Problem requirements: Search the records below for the word "logo". Pull out each line that has it.

(Extracted records)

>>>

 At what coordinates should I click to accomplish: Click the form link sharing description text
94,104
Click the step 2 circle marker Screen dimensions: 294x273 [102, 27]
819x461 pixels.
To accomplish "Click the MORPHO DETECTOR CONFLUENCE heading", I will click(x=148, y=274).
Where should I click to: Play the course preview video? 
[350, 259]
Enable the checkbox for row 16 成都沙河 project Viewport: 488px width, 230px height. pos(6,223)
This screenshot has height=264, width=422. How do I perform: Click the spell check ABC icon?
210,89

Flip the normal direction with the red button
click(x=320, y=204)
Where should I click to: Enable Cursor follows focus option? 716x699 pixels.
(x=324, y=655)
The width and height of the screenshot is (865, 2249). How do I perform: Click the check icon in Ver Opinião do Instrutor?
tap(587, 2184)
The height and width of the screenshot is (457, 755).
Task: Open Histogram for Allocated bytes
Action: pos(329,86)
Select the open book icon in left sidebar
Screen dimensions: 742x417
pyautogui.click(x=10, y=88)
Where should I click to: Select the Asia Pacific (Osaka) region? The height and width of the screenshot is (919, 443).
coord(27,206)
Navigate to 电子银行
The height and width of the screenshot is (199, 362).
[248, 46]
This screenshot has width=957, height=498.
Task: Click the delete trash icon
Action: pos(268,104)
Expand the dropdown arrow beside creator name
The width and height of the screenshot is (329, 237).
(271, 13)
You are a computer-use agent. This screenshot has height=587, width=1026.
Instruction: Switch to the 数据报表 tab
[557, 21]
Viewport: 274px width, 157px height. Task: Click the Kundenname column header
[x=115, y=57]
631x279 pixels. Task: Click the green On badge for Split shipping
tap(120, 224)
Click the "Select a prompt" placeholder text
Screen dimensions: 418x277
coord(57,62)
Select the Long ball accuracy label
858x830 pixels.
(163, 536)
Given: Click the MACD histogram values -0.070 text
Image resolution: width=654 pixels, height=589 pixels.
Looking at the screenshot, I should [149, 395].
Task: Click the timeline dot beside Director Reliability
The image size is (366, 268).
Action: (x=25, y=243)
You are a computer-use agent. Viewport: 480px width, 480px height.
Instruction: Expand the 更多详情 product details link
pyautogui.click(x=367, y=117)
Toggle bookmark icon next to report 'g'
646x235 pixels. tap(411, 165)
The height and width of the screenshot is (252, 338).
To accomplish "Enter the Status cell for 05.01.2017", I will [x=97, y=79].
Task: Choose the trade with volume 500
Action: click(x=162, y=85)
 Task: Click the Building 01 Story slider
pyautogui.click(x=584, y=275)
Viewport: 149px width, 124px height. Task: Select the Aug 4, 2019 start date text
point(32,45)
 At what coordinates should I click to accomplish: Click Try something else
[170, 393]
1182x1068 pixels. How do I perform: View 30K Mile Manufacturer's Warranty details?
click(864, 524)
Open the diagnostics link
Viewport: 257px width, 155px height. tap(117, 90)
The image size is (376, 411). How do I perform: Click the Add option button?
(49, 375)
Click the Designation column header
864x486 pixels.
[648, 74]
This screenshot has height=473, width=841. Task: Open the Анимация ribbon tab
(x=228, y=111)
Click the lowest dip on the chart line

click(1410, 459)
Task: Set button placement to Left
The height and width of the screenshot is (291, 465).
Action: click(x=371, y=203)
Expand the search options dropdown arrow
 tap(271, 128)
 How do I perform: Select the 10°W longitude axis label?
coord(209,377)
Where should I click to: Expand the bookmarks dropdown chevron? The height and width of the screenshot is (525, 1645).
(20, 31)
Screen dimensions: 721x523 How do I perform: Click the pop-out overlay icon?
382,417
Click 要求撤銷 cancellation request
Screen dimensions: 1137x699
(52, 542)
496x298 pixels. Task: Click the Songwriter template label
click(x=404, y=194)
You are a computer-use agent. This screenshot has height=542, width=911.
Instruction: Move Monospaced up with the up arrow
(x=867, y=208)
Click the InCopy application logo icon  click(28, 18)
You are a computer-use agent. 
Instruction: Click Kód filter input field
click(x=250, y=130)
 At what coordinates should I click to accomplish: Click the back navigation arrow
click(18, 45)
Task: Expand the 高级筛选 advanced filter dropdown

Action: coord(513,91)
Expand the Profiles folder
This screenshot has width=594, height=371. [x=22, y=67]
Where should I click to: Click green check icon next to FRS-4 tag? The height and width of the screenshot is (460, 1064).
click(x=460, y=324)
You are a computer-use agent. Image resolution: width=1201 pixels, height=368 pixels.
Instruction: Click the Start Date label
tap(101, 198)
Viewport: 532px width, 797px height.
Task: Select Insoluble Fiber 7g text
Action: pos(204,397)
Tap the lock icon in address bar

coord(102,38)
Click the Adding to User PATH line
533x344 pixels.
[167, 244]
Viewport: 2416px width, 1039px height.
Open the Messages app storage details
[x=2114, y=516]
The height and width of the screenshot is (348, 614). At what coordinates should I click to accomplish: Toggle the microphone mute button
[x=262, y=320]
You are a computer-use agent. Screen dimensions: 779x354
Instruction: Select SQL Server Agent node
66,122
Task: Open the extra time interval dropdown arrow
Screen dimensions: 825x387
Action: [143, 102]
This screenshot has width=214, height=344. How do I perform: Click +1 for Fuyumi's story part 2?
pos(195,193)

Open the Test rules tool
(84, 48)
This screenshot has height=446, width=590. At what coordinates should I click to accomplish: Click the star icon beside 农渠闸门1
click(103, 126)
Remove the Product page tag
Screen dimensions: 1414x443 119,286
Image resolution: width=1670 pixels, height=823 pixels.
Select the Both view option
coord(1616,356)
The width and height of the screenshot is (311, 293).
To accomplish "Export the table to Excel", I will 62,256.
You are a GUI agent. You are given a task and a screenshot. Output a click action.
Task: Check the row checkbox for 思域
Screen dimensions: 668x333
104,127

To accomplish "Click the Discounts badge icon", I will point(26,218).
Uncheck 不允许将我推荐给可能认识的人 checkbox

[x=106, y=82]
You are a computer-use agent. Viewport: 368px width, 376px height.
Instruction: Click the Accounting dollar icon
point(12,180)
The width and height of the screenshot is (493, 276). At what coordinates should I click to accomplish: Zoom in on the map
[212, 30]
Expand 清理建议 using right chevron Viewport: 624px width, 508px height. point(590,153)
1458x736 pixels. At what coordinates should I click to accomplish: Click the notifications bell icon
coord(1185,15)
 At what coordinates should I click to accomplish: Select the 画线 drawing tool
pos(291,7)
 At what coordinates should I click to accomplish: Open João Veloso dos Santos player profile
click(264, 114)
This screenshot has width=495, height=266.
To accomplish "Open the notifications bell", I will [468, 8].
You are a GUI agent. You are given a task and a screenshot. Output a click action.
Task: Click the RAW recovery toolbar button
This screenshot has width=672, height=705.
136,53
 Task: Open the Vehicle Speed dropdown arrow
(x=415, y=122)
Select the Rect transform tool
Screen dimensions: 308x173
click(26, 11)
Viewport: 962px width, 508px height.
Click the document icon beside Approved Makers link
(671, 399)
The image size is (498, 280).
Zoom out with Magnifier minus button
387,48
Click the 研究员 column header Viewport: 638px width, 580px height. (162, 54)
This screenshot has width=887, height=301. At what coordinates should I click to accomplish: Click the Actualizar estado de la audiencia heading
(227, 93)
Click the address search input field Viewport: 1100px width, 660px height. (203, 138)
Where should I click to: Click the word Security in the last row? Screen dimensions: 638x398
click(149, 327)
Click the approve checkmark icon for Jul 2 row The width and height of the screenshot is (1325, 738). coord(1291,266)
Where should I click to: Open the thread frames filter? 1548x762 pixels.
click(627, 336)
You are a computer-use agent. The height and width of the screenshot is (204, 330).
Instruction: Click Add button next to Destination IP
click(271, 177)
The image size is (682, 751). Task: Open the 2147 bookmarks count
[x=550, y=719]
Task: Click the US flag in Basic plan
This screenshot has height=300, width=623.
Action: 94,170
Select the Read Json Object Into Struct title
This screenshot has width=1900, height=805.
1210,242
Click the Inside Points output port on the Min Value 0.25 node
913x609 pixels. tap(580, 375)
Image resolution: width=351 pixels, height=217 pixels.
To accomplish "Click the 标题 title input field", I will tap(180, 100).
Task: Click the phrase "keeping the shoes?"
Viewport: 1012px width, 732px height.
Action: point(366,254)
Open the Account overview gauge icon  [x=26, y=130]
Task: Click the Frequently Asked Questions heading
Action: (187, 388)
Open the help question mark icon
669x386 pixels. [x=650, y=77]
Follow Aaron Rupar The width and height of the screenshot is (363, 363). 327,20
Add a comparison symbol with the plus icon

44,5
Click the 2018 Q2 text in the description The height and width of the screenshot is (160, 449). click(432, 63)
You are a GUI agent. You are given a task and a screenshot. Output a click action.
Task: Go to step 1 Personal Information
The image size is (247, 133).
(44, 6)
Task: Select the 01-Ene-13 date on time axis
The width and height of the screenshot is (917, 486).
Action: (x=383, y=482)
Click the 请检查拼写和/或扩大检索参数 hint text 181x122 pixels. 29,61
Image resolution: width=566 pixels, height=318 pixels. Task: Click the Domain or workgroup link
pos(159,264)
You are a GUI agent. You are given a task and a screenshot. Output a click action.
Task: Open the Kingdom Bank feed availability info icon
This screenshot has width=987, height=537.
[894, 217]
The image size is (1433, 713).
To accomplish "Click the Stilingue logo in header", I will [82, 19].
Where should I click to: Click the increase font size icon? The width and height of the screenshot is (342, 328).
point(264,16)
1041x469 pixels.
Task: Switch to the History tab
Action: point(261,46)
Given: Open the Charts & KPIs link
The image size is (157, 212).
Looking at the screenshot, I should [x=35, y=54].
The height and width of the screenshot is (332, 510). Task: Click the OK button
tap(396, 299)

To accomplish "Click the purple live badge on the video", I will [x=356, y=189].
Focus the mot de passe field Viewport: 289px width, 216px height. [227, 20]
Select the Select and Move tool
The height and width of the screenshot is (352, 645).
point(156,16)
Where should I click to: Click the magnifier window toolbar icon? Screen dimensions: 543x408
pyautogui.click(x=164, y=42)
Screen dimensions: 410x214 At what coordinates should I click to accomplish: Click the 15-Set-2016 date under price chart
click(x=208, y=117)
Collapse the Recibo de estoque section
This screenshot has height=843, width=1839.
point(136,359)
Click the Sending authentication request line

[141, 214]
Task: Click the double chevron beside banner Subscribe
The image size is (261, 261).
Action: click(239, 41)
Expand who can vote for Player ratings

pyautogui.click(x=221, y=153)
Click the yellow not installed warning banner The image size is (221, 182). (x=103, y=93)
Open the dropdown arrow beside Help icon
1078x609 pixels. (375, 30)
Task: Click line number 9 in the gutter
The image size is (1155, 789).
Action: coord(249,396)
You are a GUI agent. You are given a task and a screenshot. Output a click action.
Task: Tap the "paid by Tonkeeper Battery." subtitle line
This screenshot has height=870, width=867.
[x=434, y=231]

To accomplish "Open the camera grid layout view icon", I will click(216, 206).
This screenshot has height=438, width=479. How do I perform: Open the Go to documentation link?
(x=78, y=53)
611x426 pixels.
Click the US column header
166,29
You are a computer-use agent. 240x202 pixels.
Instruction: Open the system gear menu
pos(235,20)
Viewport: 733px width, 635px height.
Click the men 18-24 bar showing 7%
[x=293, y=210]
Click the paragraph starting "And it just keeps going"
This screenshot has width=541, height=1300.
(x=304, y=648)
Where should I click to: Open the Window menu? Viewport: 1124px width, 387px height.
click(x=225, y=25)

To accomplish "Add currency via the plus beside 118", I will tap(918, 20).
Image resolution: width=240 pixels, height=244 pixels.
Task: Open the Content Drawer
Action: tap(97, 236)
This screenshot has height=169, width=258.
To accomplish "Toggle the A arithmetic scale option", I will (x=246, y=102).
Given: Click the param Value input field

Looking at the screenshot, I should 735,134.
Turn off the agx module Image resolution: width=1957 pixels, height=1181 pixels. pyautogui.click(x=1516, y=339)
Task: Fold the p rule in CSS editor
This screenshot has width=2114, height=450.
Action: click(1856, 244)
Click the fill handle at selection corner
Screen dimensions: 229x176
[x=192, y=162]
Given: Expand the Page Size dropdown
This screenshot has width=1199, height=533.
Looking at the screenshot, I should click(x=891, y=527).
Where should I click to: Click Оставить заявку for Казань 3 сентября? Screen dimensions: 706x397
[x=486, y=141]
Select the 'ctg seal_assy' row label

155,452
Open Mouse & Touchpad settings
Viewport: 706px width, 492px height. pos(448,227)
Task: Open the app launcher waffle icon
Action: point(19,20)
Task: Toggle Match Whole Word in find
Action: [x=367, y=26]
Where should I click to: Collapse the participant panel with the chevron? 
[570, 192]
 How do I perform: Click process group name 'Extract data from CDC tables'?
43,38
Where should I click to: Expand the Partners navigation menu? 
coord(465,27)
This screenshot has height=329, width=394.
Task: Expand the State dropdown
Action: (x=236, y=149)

<<<

Your response:
Click the InCopy application logo icon  click(28, 18)
To accomplish "Click the Stilingue logo in header", I will [82, 19].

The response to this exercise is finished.